BY HANNAH RODABAUGH
Jonathan Redwater, a senior at Miami University majoring in interpretive dance, opened his one man senior dance show this weekend to mixed reviews. The show, whose theme was "obsession and denial," dealt with Redwater's constant struggle with being a dwarf who is also manorexic. "I just don't have big enough cheek bones," Redwater said in an earlier interview, "so I'm going to dress up as a pork chop to make up for it."
Food was the centerpiece of much of the performance, including a large number of vibrating orange windsocks nailed to the floor representative of Cheetos. "This is my forest," Redwater noted after the show. "This is where I get lost.
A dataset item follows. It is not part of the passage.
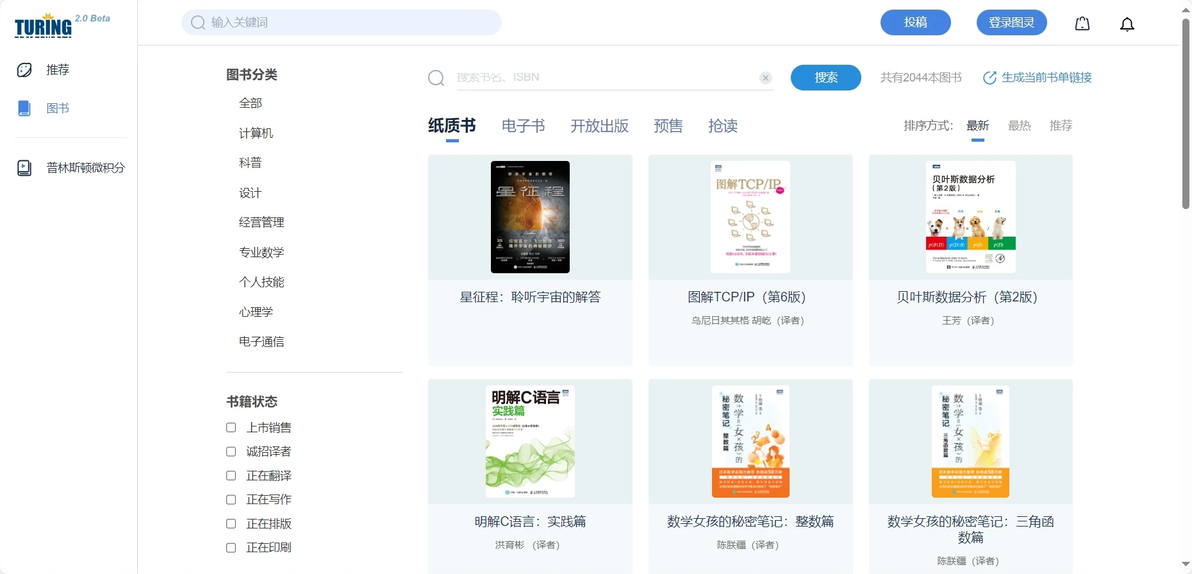The width and height of the screenshot is (1192, 574).
Task: Select the 计算机 book category
Action: [255, 133]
The Cheetos forest is like the big bad wolf in so many fairy tales; what little girls in them wanted was a perpetuation of their innocence. I also want this. That and to look taller."
Another part of Redwater's performance involved miming the act of sucking the cream out of long john donuts taped to the bodies of male students. "Contrary to what everyone thinks," Redwater was quick to mention in relation to this piece, "I'm not actually gay. I'd ask a girl out, but I can't seem to see above any of their legs to where their face is."
The highlight of the performance was when Redwater, now dressed as a can of lard, wheeled around in an electric scooter while making conjectures about chickens' lunar origins. "Feathers," Redwater stated during his performance, "are obviously alien or made out of trees or something." He then went on to recite that "both my parents are tall. I just don't know what I did to deserve this."
One of his professors was delighted with the performance. "This is like the baked potato of dance," he responded. But others were less enthusiastic. "How the hell can a manorexic dwarf be an interpretive dancer?" one of his classmates noted. Another was similarly negative, "You mean to tell me that a dwarf dressed as a pork chop is art? I can’t believe I paid 12 bucks to see this!!"